TASK OBJECTIVE >> From the data that follows, copy every line with the string "Live".

DATA LISTING >>
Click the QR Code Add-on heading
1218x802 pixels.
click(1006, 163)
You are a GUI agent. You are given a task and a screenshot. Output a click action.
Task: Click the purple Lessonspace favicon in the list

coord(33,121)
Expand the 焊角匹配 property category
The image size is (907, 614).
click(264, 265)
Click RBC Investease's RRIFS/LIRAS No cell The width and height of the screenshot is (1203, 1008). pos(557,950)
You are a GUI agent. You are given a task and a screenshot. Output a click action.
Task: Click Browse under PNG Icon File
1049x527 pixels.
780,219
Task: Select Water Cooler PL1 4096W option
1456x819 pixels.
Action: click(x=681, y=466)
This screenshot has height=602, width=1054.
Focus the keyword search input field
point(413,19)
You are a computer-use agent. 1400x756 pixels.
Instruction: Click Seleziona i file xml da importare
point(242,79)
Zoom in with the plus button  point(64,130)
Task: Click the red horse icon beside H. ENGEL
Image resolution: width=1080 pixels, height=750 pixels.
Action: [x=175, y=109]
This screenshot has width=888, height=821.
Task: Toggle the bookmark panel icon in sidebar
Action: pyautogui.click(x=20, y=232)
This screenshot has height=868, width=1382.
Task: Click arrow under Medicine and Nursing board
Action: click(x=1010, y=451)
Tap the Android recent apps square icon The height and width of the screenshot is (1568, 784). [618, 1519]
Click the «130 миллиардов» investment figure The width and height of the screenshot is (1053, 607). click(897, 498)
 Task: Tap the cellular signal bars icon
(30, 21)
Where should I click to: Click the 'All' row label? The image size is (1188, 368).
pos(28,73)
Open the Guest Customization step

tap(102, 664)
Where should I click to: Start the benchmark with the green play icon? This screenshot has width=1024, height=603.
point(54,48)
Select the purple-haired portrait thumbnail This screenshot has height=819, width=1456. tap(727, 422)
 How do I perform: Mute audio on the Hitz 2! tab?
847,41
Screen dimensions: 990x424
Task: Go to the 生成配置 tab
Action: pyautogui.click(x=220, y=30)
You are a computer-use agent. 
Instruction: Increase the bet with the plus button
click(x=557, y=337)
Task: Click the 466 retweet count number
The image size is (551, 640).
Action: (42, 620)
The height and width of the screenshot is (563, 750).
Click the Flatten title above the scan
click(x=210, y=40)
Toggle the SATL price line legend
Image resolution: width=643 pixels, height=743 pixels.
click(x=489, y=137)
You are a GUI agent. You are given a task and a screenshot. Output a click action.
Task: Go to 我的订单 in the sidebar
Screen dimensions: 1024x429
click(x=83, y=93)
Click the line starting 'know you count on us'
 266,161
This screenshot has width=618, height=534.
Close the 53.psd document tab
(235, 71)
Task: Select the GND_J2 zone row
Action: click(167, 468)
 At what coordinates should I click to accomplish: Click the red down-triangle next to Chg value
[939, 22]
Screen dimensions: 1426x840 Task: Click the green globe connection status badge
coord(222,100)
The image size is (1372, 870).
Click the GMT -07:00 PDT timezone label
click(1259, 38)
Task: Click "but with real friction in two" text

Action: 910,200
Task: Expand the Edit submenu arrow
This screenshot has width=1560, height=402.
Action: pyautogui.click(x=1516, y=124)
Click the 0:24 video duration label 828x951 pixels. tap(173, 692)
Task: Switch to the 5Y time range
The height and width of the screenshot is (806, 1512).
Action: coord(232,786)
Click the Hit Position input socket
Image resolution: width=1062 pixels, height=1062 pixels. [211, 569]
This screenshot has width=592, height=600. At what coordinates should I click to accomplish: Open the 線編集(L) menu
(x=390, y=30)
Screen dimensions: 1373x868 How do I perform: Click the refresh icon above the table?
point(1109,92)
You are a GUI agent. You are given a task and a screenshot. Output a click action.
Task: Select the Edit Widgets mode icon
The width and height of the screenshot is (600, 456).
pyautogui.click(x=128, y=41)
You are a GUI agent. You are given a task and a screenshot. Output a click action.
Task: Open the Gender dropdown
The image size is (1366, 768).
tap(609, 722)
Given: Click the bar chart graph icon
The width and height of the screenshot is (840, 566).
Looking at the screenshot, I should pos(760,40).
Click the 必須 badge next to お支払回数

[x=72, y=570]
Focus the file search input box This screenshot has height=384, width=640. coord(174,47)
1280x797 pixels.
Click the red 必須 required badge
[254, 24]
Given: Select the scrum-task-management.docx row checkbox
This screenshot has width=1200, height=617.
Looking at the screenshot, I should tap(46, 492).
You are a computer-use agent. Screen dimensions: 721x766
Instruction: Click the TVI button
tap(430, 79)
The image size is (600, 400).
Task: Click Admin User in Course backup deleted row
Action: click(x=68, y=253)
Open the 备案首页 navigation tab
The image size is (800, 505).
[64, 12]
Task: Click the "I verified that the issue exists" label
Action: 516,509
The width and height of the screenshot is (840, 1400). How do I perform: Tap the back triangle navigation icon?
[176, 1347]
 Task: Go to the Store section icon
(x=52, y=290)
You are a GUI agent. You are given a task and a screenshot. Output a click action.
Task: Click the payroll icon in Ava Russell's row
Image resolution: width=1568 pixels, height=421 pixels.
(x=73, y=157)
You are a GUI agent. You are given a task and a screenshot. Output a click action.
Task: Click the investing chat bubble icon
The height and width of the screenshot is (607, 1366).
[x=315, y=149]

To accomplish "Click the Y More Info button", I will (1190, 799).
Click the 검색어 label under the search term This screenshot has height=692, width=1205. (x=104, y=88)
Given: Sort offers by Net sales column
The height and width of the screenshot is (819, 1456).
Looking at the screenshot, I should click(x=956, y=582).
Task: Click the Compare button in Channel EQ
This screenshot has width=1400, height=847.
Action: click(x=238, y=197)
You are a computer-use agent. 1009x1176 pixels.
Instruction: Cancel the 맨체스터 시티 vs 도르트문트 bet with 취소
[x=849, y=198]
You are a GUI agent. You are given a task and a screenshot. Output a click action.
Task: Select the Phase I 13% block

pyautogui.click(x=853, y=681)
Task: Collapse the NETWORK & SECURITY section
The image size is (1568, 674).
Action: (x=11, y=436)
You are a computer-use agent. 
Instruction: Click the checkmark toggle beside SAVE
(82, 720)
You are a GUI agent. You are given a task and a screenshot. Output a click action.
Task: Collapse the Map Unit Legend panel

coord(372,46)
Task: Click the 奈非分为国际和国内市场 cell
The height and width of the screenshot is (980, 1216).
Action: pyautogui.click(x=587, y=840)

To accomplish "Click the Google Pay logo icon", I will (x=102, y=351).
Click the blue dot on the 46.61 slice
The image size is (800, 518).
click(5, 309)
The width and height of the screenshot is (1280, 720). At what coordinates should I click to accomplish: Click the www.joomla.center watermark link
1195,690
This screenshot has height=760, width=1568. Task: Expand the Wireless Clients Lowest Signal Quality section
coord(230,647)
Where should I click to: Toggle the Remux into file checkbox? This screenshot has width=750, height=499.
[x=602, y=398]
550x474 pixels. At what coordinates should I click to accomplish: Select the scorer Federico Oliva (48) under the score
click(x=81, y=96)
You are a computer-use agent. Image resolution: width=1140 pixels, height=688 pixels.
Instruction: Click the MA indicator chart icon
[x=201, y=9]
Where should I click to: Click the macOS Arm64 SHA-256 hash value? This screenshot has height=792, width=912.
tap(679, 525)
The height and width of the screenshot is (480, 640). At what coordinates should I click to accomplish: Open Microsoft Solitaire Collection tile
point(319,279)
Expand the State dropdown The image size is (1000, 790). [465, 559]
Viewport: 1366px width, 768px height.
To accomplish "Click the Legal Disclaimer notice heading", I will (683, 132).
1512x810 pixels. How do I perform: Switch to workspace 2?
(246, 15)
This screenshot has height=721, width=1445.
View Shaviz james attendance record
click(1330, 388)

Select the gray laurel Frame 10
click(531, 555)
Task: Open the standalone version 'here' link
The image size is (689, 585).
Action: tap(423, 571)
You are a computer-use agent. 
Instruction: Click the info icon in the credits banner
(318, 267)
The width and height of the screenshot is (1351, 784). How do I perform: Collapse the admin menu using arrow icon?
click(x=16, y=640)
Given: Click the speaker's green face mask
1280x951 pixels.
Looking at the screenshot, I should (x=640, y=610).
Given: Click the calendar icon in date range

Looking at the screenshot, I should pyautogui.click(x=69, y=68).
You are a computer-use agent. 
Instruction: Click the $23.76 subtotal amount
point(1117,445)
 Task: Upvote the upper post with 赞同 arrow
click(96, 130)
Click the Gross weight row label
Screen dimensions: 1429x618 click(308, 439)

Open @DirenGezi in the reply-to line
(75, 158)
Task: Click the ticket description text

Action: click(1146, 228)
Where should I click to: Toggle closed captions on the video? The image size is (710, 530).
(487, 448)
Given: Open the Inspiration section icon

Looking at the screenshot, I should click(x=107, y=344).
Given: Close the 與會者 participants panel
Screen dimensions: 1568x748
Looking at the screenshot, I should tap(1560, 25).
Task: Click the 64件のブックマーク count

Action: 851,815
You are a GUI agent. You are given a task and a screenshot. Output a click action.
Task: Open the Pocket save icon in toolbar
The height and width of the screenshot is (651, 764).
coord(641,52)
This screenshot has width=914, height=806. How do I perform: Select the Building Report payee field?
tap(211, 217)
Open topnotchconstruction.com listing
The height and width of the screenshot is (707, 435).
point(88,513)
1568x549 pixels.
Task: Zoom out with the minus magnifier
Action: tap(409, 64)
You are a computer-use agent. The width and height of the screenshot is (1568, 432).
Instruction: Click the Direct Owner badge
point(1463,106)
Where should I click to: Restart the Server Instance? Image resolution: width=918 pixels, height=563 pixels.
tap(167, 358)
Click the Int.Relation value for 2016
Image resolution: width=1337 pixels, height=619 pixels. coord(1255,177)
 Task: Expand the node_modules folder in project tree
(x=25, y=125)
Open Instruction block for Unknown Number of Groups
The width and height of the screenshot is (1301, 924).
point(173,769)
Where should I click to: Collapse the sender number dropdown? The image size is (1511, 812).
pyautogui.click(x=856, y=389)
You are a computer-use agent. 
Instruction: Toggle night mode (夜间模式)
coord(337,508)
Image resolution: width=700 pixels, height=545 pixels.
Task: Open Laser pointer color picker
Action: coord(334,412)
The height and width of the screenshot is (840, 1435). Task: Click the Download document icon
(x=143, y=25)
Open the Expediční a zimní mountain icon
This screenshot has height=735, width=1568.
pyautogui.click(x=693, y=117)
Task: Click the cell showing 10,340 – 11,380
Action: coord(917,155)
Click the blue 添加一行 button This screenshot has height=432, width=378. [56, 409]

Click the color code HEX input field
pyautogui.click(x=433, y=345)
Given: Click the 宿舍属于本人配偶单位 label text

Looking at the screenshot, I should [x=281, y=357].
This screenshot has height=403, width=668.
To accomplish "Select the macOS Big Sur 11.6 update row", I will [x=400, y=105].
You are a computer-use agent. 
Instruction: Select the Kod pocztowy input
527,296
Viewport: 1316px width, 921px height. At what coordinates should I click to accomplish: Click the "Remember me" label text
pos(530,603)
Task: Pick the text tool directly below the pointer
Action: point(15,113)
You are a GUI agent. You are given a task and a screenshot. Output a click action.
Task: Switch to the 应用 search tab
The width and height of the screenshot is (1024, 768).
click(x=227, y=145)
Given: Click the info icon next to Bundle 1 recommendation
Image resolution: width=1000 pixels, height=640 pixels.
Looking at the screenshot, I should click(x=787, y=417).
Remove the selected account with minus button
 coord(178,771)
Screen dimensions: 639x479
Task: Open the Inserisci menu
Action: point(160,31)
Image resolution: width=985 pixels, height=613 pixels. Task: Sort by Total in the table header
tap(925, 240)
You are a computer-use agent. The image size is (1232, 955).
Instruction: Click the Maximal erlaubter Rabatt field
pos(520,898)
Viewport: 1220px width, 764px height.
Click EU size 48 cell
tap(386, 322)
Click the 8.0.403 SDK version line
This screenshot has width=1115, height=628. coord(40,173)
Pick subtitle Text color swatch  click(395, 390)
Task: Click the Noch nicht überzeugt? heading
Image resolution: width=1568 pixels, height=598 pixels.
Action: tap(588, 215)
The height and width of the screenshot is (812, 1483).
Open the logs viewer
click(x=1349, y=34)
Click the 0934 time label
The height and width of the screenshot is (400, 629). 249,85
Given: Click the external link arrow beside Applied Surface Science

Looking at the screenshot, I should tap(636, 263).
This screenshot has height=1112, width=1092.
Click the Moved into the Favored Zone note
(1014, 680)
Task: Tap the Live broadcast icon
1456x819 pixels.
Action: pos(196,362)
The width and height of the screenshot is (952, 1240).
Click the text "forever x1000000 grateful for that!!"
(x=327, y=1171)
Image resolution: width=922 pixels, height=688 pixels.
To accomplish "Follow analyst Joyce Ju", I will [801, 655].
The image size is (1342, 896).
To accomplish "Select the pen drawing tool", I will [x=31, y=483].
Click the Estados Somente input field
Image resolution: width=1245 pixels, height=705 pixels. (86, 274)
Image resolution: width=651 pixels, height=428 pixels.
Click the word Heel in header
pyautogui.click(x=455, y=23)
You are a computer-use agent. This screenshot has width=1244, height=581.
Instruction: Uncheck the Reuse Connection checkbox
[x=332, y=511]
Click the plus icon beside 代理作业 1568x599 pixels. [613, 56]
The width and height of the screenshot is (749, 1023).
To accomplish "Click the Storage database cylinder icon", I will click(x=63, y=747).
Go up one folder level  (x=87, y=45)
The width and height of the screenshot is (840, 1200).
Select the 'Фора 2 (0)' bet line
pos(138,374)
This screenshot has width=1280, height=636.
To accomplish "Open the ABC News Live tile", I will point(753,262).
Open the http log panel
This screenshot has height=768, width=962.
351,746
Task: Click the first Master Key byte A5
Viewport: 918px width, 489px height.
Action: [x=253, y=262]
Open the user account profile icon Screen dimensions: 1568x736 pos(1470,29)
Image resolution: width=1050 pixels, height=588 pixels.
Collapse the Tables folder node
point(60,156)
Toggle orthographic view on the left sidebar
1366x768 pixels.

FINISHED TASK >>
Task: Tap the Live broadcast icon
To accomplish "Open the ABC News Live tile", I will point(753,262).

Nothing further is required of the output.